# [WHAT YOU WILL DO]
Copy out the lines of the records word for word, starting at the line containing "800x393 pixels." and ending at the line containing "coord(357,21)".

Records
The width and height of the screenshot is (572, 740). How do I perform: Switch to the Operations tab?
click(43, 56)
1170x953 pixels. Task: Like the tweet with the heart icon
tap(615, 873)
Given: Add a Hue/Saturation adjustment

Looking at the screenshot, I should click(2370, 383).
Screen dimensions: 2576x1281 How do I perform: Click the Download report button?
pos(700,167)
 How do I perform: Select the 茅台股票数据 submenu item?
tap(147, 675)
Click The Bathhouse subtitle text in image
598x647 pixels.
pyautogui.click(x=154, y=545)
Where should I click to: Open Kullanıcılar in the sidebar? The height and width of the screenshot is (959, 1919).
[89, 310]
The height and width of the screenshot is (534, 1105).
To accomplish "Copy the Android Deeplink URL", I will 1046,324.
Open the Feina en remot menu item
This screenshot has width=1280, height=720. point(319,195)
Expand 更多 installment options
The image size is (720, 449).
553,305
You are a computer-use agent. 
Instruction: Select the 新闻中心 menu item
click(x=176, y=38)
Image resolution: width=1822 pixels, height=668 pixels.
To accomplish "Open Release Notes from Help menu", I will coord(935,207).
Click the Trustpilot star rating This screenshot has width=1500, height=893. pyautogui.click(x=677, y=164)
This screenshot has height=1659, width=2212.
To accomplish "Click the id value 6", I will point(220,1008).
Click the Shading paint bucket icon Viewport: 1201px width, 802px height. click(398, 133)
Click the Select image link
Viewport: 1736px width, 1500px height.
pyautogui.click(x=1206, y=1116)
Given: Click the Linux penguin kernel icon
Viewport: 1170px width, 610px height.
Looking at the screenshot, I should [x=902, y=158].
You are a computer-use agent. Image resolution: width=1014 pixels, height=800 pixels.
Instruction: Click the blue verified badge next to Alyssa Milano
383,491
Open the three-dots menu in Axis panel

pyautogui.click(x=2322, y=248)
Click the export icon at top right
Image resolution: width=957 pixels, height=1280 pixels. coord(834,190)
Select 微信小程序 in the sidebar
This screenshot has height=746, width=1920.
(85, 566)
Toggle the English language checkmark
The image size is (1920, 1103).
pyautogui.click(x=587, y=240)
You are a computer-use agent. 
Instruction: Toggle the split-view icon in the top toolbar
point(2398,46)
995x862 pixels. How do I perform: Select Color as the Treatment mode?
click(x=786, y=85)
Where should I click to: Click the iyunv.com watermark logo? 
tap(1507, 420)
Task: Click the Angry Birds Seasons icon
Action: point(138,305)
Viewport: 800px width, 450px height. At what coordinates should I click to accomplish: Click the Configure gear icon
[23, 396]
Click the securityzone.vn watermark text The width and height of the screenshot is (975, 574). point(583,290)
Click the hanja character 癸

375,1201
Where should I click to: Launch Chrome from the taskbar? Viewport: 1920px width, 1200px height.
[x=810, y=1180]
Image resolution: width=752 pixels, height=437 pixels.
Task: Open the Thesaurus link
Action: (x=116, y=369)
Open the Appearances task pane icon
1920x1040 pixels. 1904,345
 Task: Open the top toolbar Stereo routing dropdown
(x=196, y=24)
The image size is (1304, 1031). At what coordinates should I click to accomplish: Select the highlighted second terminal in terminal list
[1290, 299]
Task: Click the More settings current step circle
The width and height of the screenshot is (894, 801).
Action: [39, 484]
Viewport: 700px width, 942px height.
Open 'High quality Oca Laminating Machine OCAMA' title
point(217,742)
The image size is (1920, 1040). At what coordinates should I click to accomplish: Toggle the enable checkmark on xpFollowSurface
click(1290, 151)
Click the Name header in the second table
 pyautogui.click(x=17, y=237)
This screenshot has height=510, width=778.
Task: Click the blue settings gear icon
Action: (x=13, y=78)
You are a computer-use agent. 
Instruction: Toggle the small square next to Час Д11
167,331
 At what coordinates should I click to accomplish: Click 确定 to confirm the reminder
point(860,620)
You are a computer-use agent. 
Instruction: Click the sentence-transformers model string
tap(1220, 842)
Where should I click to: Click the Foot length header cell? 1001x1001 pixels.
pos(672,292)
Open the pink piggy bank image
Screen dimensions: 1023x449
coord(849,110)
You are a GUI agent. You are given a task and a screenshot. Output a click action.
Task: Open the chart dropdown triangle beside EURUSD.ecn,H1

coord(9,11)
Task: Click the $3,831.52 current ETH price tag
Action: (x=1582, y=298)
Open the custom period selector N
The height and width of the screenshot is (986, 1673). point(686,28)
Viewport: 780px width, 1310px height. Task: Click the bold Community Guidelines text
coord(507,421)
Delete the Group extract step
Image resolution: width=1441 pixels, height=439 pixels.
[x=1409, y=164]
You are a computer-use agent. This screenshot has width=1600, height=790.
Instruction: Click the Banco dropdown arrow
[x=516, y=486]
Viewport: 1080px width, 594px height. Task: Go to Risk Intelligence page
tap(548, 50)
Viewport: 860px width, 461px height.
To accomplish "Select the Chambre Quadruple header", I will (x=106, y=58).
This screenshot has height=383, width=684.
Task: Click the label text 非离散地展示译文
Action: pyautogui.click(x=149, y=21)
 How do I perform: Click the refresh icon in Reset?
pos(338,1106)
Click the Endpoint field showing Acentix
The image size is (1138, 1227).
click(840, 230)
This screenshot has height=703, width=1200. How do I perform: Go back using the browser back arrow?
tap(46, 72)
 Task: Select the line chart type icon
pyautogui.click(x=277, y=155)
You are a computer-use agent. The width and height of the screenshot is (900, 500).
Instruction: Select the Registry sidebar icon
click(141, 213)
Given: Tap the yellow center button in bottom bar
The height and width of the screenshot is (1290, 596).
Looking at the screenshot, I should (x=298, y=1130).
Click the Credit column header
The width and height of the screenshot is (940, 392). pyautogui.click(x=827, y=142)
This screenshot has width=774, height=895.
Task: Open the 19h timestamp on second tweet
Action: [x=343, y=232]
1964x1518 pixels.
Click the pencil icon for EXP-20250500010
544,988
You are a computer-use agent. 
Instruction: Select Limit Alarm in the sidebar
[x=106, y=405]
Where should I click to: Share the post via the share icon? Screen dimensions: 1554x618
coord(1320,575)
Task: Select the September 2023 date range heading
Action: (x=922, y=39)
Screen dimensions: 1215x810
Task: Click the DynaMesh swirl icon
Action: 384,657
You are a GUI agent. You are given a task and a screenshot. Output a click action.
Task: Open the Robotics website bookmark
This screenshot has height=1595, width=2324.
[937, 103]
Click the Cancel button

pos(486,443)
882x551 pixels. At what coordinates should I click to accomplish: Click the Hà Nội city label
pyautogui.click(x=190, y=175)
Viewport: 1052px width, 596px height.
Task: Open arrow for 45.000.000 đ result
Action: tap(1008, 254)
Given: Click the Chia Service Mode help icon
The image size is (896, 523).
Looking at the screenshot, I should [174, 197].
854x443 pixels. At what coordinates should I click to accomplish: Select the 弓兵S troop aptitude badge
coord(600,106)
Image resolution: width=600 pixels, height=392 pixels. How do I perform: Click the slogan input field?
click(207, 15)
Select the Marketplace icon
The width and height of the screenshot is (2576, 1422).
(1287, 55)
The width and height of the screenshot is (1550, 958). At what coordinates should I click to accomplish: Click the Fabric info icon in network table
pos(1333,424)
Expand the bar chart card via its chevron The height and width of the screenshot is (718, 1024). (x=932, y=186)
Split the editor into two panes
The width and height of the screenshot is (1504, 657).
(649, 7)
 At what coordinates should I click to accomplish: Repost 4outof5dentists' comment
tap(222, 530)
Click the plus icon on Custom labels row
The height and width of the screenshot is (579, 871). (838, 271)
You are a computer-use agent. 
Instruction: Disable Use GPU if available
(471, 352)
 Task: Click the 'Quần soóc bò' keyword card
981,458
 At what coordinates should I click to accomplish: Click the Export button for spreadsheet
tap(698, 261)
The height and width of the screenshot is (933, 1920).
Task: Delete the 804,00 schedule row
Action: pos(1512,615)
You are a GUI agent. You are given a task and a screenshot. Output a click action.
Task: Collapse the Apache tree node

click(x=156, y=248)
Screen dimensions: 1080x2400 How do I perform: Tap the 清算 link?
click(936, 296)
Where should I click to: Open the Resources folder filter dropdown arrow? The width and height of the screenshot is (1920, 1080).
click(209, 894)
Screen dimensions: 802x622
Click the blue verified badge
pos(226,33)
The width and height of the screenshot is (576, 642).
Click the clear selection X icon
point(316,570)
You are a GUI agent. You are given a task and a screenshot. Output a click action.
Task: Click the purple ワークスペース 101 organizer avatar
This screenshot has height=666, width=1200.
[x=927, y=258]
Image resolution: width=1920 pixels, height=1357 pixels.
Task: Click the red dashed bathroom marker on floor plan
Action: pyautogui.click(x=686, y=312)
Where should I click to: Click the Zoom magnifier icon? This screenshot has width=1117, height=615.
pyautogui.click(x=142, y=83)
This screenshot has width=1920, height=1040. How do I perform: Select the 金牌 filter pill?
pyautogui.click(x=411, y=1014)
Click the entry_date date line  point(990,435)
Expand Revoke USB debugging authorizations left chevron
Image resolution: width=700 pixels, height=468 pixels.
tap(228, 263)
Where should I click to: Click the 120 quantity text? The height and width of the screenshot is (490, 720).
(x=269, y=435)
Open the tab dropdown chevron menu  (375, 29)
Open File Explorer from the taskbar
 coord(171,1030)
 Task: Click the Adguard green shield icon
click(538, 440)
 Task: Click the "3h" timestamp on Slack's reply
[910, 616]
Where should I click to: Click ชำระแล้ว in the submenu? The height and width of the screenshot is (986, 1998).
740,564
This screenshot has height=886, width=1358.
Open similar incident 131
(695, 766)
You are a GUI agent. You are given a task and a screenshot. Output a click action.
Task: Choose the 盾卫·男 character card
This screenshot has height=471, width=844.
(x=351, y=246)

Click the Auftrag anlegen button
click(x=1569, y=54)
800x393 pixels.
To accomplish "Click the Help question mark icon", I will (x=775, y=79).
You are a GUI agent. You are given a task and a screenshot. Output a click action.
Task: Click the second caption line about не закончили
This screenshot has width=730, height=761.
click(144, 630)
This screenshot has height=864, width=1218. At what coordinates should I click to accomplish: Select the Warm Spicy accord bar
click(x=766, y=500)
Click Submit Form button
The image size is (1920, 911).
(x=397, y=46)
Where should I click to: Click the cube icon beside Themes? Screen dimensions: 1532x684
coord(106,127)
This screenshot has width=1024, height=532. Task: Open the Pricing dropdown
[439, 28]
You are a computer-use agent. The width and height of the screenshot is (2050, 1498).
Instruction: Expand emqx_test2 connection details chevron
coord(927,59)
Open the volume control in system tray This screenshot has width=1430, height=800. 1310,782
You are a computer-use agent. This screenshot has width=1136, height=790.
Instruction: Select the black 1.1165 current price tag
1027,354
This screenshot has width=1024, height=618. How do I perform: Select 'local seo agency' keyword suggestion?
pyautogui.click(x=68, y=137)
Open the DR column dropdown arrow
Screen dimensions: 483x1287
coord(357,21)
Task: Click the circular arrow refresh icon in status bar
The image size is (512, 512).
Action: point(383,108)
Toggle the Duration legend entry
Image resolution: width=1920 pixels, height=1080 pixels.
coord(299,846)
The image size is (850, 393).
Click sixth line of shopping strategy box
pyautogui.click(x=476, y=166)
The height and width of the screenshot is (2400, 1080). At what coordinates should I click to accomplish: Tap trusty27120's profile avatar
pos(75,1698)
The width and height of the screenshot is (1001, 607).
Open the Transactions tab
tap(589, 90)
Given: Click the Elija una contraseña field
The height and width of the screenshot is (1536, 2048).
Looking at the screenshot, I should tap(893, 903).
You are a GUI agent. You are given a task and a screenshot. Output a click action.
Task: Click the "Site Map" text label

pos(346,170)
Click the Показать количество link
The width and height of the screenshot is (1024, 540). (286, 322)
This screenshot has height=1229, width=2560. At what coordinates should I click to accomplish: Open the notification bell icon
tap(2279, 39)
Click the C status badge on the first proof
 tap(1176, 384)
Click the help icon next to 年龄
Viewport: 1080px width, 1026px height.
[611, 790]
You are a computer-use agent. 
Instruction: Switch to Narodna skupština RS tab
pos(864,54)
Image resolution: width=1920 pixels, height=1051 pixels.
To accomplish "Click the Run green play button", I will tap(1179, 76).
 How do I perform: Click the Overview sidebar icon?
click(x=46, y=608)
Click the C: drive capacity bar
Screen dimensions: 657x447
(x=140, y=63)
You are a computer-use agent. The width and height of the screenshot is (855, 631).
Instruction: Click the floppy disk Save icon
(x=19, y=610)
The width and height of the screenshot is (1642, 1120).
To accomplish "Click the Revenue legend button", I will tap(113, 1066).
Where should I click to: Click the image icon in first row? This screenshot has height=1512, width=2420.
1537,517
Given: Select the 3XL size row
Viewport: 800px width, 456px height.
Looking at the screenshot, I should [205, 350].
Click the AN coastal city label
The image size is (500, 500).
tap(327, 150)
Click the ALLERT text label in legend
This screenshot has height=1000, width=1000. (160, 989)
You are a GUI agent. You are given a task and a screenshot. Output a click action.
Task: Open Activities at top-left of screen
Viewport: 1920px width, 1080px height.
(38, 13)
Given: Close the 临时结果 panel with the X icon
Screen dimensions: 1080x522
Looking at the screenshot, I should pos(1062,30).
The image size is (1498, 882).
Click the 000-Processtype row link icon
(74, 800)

# [FULL SOLUTION]
800x393 pixels.
To accomplish "Click the Help question mark icon", I will (x=775, y=79).
You are a GUI agent. You are given a task and a screenshot. Output a click action.
Task: Click the second caption line about не закончили
This screenshot has width=730, height=761.
click(144, 630)
This screenshot has height=864, width=1218. At what coordinates should I click to accomplish: Select the Warm Spicy accord bar
click(x=766, y=500)
Click Submit Form button
The image size is (1920, 911).
(x=397, y=46)
Where should I click to: Click the cube icon beside Themes? Screen dimensions: 1532x684
coord(106,127)
This screenshot has width=1024, height=532. Task: Open the Pricing dropdown
[439, 28]
You are a computer-use agent. The width and height of the screenshot is (2050, 1498).
Instruction: Expand emqx_test2 connection details chevron
coord(927,59)
Open the volume control in system tray This screenshot has width=1430, height=800. 1310,782
You are a computer-use agent. This screenshot has width=1136, height=790.
Instruction: Select the black 1.1165 current price tag
1027,354
This screenshot has width=1024, height=618. How do I perform: Select 'local seo agency' keyword suggestion?
pyautogui.click(x=68, y=137)
Open the DR column dropdown arrow
Screen dimensions: 483x1287
coord(357,21)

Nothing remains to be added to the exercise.